“Innovation can come from unexpected places,” proclaims Philip Edgcumbe.
And as an inventor, engineer, medical student, PhD graduate and recent lead developer of the Alzheimer’s XPRIZE, he speaks from experience.
As a student in the MD/Phd program at the University of British Columbia, where he is pursuing a medical degree and has completed his PhD in engineering, Edgcumbe has helped develop many new medical technologies: an augmented-reality display of ultrasound images to help surgeons better “see” patients’ organs, and the pico lantern, a device that maps and projects a patient’s tumor(s) and blood vessels – in 3D – onto their body during surgery. He is also co-founder of Lume Biotics, a company developing a device for phototherapy treatments of antibiotic-resistant infections.
Clearly, using innovation to solve real-world medical challenges is part of Edgcumbe’s daily life.
“We need physicians across Canada to stay curious, keep their thinking hats on and fully embrace that they could be staring at a transformative discovery or idea, and not be afraid to pursue it.”
It’s Edgcumbe’s recent work as the project lead for the Alzheimer’s XPRIZE that has expanded his innovation mindset even further, a mindset he will share as a panelist at the CMA Health Summit.
“Medicine is still an empirical, observation-based science. There are still some things we don’t understand about the human body, and many breakthroughs have come through some very unlikely sources,” says Edgcumbe.
“We need physicians across Canada to stay curious, keep their thinking hats on and fully embrace that they could be staring at a transformative discovery or idea, and not be afraid to pursue it.”
Edgcumbe believes there is a lot that innovators can learn from the XPRIZE model and how it’s use of prize-based competitions, crowdsourcing and exponential technology encourages teams to look for solutions in unexpected places.
As the project lead for the Alzheimer’s XPRIZE, Edgcumbe’s job was to apply innovation principles to ending Alzheimer’s, a disease he characterizes as “the economic, emotional and social sinkhole of the 21st century.”
“Right now there are about 30 million people in the world with Alzheimer’s, and that number is projected to grow to over 100 million by 2050. As of today, there is no cure or effective treatment for Alzheimer’s,” says Edgcumbe.
In the end, his work identifying market failures in the Alzheimer’s’ space, building a coalition of scientists willing to challenge the status quo, and fundraising $25 million secured his team top priority for launch in 2018.
But will it lead to a cure for Alzheimer’s?
Maybe not. But Edgcumbe says that was another lesson he learned from his XPRIZE experience – that innovation needs to start with a “big vision” and a willingness to tackle large-scale issues.
He uses a story about Dean Kamen – the renowned engineer and inventor of the Segway, a man who holds more than 500 patents and sits on the XPRIZE Board of Trustees – to make his point.

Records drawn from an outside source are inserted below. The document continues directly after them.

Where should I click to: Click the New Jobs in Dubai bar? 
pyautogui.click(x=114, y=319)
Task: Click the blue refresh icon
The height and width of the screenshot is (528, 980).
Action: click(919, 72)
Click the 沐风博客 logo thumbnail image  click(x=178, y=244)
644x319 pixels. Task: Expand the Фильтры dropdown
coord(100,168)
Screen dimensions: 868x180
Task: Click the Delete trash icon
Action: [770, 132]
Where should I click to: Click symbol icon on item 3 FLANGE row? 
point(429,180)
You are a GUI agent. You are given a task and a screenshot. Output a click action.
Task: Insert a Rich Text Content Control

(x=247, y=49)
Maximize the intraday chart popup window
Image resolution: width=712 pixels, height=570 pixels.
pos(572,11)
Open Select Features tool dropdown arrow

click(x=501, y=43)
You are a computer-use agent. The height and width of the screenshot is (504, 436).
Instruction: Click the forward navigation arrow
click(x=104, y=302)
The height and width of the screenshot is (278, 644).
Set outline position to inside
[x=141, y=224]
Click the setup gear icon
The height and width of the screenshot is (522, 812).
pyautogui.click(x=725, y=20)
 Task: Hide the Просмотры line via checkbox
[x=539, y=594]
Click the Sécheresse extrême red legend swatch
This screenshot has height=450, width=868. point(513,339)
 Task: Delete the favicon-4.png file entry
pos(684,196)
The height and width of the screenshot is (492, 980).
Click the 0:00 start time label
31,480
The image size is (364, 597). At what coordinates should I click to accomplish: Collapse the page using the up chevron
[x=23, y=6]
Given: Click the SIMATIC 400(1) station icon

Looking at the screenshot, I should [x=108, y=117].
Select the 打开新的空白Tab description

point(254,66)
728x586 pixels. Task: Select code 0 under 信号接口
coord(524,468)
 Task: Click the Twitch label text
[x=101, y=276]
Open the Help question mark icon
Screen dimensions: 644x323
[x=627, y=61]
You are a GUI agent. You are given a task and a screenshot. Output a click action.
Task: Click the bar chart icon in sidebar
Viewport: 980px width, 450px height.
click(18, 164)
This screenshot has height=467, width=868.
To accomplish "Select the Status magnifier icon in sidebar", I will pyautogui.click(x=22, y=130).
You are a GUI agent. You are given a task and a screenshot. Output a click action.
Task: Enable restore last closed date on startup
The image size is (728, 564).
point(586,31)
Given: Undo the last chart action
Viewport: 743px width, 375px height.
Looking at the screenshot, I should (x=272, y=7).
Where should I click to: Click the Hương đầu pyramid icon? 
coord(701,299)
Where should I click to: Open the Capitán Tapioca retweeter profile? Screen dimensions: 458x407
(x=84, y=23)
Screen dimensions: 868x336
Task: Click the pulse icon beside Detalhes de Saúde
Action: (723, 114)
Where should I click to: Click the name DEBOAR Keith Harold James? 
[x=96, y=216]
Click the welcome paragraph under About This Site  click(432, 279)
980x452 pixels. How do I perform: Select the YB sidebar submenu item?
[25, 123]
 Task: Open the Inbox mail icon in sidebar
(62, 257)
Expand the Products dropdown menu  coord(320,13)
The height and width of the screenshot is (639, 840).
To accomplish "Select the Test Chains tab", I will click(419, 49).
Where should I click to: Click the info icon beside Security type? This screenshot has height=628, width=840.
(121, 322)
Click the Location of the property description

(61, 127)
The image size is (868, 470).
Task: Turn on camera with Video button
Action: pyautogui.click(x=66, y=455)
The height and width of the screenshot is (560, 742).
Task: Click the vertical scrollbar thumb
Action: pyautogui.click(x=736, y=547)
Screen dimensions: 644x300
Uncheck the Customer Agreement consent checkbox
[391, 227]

Edgcumbe interviewed him shortly after Kamen had received $80 million from the US Department of Defense to create the Advanced Regenerative Manufacturing Institute (ARMI), an institute with a mission to manufacture engineered tissues and artificial organs on a large scale. Although a prolific inventor, Kamen has no background in regenerative medicine.
“So I asked him `How do you know it is going to work?’ And he said `Well, I don’t know, and that is what makes it an interesting challenge.’ And that really resonated for me. I think it is about taking on the problems for which we don’t know the answer, for which there is a challenge – technically, societally – that’s where the real learning and growth opportunities are.”